Foreign databases pose a further problem of language. For example, the copying service JSTcopy provides a non-patent literature copying service for Japanese documents. The cost for getting one copy of non-patent literature including copyright fee and labour cost is said to be $20-30 on average depending on the length of the literature. On the other hand, the patent database Espacenet provides free translations, e.g. into English for many foreign languages. These are machine translations and are often difficult to understand but usually provide enough information to decide if a human translation would be worth it. It is expected that machine translation will improve when Artificial Intelligence, neural networks and context translation methods become more available and refined.
PL has become a part of research literature and PL includes scientific and engineering information in the descriptions of patents, with an analysis of, and link to background through the publication of patent search reports.5 Non-patent literature is cited less often than patent literature in patent searches but it is still an important component of the search. In 2015 the EPO stated that it had the world's largest collection of patent and non-patent literature documents, containing more than 540 million records in over 130 databases and updated daily, as well as online access to more than 6,000 journals via the EPO Virtual Library, as well as tools and services such as machine translation to extend the range of easily accessible information.6 However, the results of oppositions to granted European patents are roughly one third revoked, one third maintained in amended form and one third are maintained unamended. So searching could still be improved and there is still more that could be done to improve the legal certainty of the examination process. Also, these EPO databases are not available to third parties, e.g. are not available to a defendant in patent litigation.

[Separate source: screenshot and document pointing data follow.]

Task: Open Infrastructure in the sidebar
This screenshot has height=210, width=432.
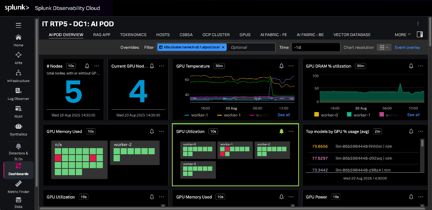Action: click(x=18, y=76)
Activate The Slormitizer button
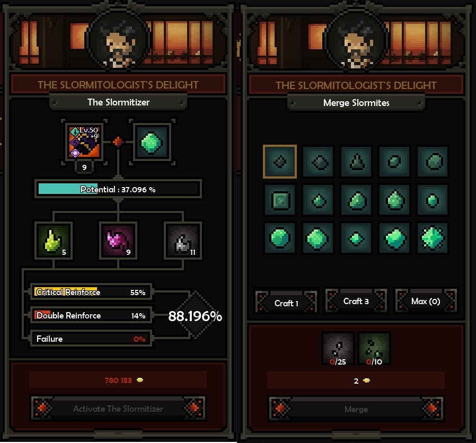The width and height of the screenshot is (476, 443). pyautogui.click(x=118, y=409)
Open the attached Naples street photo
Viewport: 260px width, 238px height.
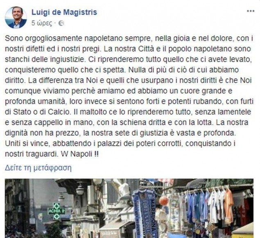tap(129, 208)
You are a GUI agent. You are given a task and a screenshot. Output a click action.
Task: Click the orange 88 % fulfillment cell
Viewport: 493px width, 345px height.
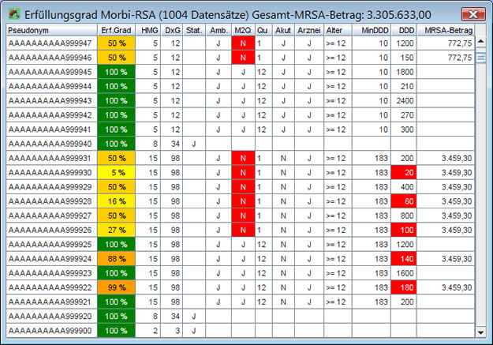pyautogui.click(x=117, y=258)
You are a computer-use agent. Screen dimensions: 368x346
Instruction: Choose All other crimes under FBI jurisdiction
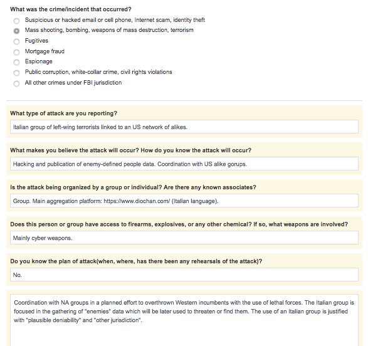point(16,83)
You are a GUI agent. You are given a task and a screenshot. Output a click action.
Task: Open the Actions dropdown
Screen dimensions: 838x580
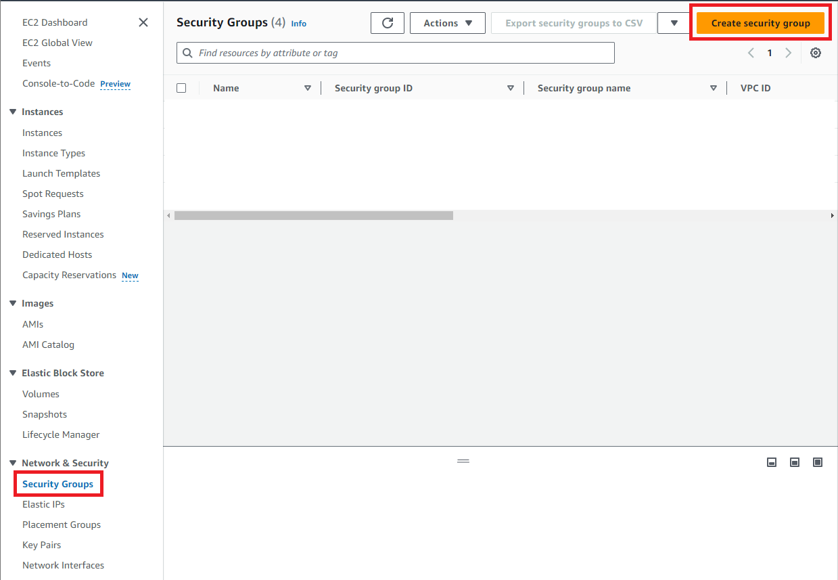pos(447,23)
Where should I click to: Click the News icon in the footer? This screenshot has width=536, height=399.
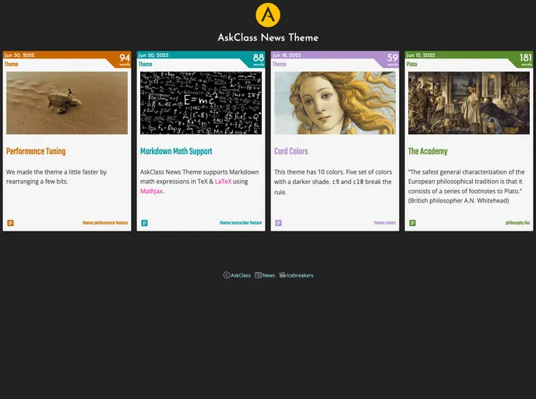(x=258, y=275)
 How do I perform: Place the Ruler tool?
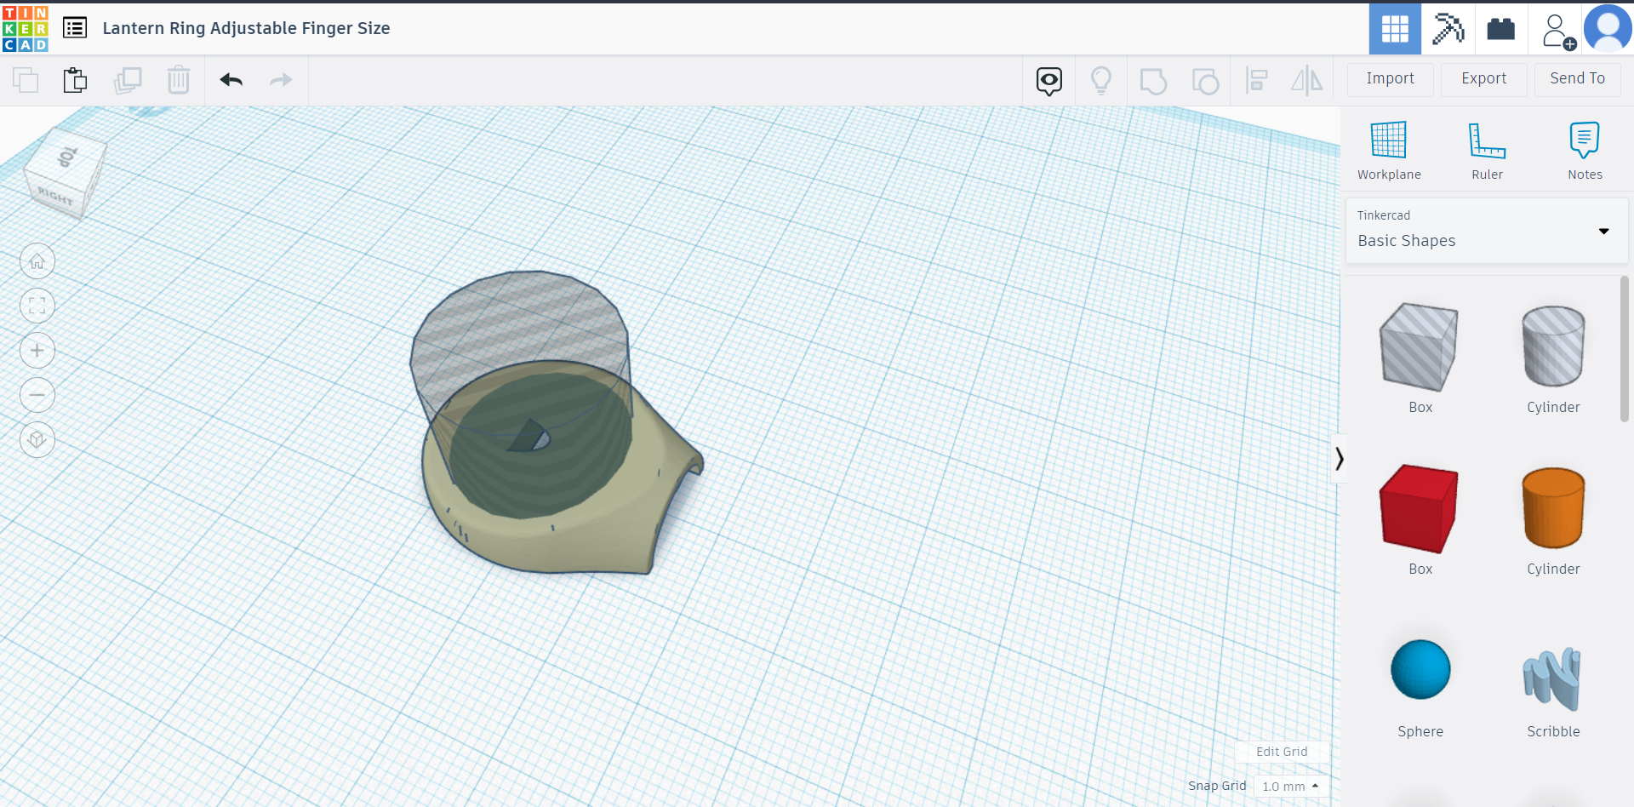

Although some suggest that NPL provides access to scientific and engineering information, this is not true if financial restrictions of gaining access reduce the availability of this information. Whereas some patent databases allow full text access for free, a further difficulty with NPL is the charges for viewing, copying or printing full text articles required by many scientific journals. The need for journals to earn money on copies runs counter to the idea of quick, cheap full text searching. However, a solution to the access problem is presented by the Open Access movement. Therefore this important development deserves a thorough and detailed review.
Some definitions
One of the early and seminal definitions of Open Access (OA) occurs in the statement of the Budapest Open Access Initiative (BOAI), which was first published in 2002, then re-affirmed 10 years later in 2012 (http://www.budapestopenaccessinitiative.org/read). The statement is long and radical:
By "open access" to this literature, we mean its free availability on the public internet, permitting any users to read, download, copy, distribute, print, search, or link to the full texts of these articles, crawl them for indexing, pass them as data to software, or use them for any other lawful purpose, without financial, legal, or technical barriers other than those inseparable from gaining access to the internet itself. The only constraint on reproduction and distribution, and the only role for copyright in this domain, should be to give authors control over the integrity of their work and the right to be properly acknowledged and cited.
A more concise definition is provided by Peter Suber: Open Access literature is "digital, online, free of charge, and free of most copyright and licensing restrictions."7
These definitions are in contrast to the traditional method of obtaining access to research outputs: Toll Access (TA), by means of institutional or personal subscription to journals, or aggregations of content, or by means of paying publishers for access to individual articles.
Intellectual property laws in the UK and elsewhere offer limited "fair dealing" or "fair use" exemptions. With OA a distinction is made between Gratis and Libre. Gratis OA is free of charge to access but subject to the limits of fair dealing; it removes toll barriers but not permission barriers. Libre OA is both free of charge and free of at least some legal and licensing restrictions; it removes toll barriers and at least some permission barriers; the BOAI definition is libre.
Green OA
A further distinction is made between Green and Gold OA, Green being long established, Gold being more recent.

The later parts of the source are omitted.